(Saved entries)
-=-=-

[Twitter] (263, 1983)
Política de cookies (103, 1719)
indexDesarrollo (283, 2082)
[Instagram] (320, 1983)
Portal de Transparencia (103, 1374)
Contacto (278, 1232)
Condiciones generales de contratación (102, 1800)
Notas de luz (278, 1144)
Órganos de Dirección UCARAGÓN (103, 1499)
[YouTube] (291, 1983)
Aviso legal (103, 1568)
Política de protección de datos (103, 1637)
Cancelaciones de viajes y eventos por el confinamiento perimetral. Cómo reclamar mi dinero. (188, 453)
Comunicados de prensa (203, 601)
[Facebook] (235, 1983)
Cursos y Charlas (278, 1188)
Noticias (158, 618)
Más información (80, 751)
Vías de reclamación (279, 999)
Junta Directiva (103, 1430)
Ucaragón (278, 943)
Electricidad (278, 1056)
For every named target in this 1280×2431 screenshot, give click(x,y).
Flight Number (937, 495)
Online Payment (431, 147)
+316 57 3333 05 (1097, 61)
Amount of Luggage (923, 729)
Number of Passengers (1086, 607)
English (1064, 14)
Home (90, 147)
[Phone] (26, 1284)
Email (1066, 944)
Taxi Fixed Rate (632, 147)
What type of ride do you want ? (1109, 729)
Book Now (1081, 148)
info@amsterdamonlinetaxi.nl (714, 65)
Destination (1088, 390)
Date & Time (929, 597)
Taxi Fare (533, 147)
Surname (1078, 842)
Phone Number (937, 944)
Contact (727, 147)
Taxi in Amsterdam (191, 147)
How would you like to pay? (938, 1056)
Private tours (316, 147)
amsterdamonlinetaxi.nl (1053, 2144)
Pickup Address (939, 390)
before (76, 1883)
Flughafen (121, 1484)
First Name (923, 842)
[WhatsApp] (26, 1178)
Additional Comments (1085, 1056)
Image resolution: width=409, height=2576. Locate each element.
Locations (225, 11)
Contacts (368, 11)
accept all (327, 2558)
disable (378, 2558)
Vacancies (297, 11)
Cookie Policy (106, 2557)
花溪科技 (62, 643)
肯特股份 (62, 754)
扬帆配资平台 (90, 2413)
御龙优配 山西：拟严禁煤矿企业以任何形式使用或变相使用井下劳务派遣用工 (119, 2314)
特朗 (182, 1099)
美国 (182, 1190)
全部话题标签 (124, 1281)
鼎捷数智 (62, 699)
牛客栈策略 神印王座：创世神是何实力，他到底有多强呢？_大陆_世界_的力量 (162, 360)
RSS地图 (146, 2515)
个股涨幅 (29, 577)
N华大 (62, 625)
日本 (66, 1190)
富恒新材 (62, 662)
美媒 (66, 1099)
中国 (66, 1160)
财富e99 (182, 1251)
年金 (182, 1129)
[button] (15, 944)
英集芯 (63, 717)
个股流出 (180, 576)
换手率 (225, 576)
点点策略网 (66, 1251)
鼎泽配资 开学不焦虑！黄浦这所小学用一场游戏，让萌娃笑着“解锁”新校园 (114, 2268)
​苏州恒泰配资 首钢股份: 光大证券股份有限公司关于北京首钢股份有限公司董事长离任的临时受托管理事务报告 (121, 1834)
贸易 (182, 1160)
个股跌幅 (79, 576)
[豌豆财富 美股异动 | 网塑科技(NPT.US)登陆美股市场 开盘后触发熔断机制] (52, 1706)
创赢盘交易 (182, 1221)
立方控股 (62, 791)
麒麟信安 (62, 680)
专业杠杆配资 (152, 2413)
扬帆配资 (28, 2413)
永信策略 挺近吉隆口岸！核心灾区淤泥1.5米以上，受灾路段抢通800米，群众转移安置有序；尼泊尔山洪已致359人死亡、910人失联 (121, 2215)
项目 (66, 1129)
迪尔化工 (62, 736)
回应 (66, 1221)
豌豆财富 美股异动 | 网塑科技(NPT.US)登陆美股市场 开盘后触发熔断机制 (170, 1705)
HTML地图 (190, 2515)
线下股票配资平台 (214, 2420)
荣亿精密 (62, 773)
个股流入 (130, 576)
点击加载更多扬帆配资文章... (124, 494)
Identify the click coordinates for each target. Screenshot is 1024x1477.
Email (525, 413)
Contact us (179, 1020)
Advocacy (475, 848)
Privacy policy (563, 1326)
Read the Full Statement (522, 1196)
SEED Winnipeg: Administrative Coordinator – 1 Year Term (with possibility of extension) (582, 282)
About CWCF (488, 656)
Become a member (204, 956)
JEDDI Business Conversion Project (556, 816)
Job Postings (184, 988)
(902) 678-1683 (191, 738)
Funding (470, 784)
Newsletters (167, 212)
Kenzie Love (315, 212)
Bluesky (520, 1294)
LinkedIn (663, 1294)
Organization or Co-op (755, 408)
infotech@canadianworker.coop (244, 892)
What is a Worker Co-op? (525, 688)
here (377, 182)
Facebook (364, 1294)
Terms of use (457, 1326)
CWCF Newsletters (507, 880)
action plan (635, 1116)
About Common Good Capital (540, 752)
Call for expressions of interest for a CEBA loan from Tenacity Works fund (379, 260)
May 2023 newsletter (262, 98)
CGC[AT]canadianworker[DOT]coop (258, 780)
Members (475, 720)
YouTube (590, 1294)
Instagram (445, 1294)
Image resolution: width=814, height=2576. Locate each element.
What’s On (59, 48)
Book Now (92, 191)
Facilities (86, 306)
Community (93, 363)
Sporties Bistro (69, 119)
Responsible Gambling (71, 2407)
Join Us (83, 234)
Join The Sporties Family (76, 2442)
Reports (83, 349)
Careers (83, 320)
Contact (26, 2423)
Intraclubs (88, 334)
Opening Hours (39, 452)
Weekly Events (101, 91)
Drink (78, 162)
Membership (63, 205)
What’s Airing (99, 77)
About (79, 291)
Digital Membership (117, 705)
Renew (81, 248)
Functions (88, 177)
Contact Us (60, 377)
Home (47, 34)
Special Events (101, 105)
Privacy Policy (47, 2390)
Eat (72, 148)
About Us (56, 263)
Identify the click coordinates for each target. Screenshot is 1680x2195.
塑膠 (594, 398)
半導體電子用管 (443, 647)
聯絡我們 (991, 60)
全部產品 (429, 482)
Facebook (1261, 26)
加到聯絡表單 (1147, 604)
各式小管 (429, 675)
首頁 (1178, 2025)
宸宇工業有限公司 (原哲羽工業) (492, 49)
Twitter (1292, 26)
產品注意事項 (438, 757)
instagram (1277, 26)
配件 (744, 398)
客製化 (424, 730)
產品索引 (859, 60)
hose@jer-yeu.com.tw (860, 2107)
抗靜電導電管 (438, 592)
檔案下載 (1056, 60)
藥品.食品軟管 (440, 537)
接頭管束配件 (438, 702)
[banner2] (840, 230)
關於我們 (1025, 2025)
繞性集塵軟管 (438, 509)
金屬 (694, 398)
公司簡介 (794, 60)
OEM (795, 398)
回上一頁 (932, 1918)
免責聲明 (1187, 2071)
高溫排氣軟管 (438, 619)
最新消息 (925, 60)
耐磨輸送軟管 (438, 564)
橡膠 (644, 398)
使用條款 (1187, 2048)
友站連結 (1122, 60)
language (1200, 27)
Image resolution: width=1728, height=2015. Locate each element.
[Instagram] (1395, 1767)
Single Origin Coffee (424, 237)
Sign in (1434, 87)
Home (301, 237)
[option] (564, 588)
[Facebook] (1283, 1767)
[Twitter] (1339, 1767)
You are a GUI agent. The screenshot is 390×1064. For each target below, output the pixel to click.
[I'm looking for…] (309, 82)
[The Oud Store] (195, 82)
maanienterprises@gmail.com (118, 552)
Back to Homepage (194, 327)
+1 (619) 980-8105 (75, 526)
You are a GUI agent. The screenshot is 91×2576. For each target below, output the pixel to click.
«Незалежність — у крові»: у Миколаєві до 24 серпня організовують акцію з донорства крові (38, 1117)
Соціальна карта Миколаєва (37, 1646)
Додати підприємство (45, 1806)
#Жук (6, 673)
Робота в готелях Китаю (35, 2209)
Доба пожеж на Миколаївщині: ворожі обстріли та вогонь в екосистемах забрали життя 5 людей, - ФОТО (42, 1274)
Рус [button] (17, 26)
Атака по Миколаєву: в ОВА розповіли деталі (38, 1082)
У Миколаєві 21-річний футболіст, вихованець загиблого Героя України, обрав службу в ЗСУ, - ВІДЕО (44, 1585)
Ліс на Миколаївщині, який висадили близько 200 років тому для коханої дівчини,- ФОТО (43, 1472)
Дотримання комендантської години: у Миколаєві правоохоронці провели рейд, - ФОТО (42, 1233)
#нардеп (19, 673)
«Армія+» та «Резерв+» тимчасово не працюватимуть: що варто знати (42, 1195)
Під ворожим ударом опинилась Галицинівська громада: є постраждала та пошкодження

-=-=-

EXERCISE
Reproduce the lines of the entries above from the one with "Comunicados de prensa (203, 601)" to the one with "[Phone] (26, 1284)", both included, exactly and without any other line.

EXERCISE OUTPUT
Comunicados de prensa (203, 601)
[Facebook] (235, 1983)
Cursos y Charlas (278, 1188)
Noticias (158, 618)
Más información (80, 751)
Vías de reclamación (279, 999)
Junta Directiva (103, 1430)
Ucaragón (278, 943)
Electricidad (278, 1056)
For every named target in this 1280×2431 screenshot, give click(x,y).
Flight Number (937, 495)
Online Payment (431, 147)
+316 57 3333 05 (1097, 61)
Amount of Luggage (923, 729)
Number of Passengers (1086, 607)
English (1064, 14)
Home (90, 147)
[Phone] (26, 1284)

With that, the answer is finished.